# Suggestions for a friend who wants to upgrade his 2 channel stereo system to a Home Theater system.



## sgate20000 (Feb 7, 2010)

One of my friends has an excellent 2 channel system, and he is thinking about upgrading the system to incorporate home theater into it.

His system can be seen here (I must say his system really rocks!):
http://www.theavlink.com/viewvs.php?id=9

Any suggestions about how he could do this most effectively. What components would your recommend that would go with his system? What sort of rear and side speakers should he look at getting?

Any suggestions would be greatly appreciated!

Thx.
:help:


----------



## Jungle Jack (Jul 28, 2009)

*Re: Suggestions for a friend who wants to upgrade his 2 channel stereo system to a Home Theater syst*

Hello,
Given your friend is using Parasound Amplification and Preamplifier, I would add a Halo A51 5 Channel Amplifier and Parasound has a forthcoming Surround Sound Processor(SSP). There are many other choices in SSP including Onkyo's PR-SC886P or Emotiva new SSP.

This leaves adding the matching Soliloquy Center Channel and Surround Speakers to his existing pair of Towers.
Cheers,
JJ


----------



## oposky2006 (Jan 4, 2010)

*Re: Suggestions for a friend who wants to upgrade his 2 channel stereo system to a Home Theater syst*

I myself am using 
a tube amp for 2 channel stereo listening 
incorporated into my NAD home theater pre-outs on the back, for bluray tv,watching,. 

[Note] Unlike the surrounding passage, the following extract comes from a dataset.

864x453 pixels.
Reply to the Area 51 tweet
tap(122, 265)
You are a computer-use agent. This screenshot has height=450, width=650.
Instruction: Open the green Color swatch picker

I f I was him I would stick with soliliqy all around to ,match timber,, 
rears center ,, 
sub whatever he likes and depending on budget which way to go with reciever or seperates 

arcam ,nad marantz,dENON. 

Does that help?


----------



## Toby Jack (Feb 5, 2010)

*Re: Suggestions for a friend who wants to upgrade his 2 channel stereo system to a Home Theater syst*

That's an awesome setup. He should leave that has a dedicated music room and start a home theater room somewhere else in the house (if there is an extra room that would work.) It has been said that lower quality speakers matter less for movies than they do music. Maybe he could use slightly cheaper equipment to build his home theater setup.

Just a thought.


----------